As a retired programmer, I wholeheartedly agree. To get something done, I need some quiet time, free from distractions. For me at least, it's also useful to be able to swear every now and then without worrying about disturbing my coworkers.
Yep, and a retired analyst I cannot agree more, except...
There are often situations where two people working together, uninterrupted, produce much more that two people working on their own.
Working from home really made this apparent, where I'd often be working with a developer 'in my head' (headphones) via a Teams call, or mobile phone call, and we'd plow through the technical challenges together, or where he just needed to bounce ideas off someone.

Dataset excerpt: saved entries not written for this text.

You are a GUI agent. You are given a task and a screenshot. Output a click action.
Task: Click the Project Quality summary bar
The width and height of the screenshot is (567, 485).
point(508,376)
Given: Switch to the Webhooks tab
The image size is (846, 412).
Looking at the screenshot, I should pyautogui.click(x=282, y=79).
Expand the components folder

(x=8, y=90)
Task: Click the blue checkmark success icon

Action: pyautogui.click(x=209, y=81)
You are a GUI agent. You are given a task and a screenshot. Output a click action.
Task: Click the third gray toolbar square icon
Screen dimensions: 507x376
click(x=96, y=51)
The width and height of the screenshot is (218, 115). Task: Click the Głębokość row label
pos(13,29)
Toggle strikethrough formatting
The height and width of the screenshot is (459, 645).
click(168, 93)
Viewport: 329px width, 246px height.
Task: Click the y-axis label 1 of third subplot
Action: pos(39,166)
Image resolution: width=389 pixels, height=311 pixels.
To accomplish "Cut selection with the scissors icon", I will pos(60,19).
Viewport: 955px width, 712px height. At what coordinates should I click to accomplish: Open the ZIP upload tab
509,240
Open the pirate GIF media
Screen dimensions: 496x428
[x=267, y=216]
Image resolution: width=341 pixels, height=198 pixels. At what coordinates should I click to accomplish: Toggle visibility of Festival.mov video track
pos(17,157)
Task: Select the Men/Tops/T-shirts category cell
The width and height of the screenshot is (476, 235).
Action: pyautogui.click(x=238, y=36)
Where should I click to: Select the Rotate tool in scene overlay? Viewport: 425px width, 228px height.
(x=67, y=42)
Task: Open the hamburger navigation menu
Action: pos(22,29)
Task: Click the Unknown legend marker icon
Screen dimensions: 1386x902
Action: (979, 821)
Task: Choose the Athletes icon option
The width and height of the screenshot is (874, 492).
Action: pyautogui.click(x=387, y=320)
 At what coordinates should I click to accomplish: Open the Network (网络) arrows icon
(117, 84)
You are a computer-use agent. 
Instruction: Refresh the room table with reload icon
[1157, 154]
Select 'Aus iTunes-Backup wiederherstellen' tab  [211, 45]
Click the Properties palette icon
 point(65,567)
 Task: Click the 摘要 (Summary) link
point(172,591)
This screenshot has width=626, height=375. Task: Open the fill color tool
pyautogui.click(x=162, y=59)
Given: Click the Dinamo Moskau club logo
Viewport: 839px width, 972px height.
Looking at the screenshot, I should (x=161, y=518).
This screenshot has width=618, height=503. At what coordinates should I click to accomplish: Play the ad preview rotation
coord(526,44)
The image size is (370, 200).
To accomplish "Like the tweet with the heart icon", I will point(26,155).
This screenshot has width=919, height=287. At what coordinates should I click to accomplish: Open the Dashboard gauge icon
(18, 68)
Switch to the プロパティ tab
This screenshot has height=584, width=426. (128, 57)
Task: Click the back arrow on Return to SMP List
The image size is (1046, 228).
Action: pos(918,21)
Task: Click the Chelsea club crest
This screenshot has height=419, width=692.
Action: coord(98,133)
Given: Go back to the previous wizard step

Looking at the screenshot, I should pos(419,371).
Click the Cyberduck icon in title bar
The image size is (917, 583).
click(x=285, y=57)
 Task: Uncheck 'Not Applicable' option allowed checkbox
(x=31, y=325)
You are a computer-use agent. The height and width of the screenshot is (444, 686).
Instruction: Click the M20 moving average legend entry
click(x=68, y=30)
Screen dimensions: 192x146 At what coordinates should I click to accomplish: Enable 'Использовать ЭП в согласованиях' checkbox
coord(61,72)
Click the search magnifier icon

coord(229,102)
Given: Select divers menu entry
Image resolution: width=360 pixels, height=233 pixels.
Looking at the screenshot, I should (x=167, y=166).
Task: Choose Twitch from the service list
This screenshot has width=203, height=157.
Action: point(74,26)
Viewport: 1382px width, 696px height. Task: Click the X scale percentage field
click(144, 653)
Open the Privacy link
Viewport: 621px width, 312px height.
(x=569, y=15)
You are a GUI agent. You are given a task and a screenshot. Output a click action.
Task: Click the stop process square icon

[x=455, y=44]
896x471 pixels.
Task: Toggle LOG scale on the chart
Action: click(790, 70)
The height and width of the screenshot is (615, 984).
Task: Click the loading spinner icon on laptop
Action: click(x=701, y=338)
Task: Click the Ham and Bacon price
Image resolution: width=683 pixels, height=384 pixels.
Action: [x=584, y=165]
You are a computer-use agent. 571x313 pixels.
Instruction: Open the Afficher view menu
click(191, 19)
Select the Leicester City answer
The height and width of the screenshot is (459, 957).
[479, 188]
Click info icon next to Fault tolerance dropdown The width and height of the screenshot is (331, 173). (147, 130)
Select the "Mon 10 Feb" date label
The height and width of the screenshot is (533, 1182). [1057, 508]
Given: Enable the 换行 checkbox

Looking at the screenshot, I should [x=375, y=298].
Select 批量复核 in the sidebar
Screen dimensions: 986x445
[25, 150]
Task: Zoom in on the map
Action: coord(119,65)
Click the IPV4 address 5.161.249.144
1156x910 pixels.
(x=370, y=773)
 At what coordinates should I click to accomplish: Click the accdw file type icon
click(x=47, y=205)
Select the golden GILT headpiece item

Over the last two years we made a huge amount of progress, cleaning up the steaming pile of cluster-fail that had resulted from previous efforts which had clearly been developed without any design.
We'll be leaving a set of micro services that return responses in microseconds, that are robust and fault-tolerant, with a clearly defined and explained structure and architecture.
(Not to mention rigorous security and understandable logging and error messages).
i.e. Instead of "Bork!" entire system crashes, we now have:
Error 'ID' Transaction 'ID' cannot be processed because input 'name' contains a mixture of letters and numbers. Input 'name' must be numeric only...
(and no other service is compromised by the bad data).
Oh well, I'm sure some new manager will come in and replace it with epic fail of the month.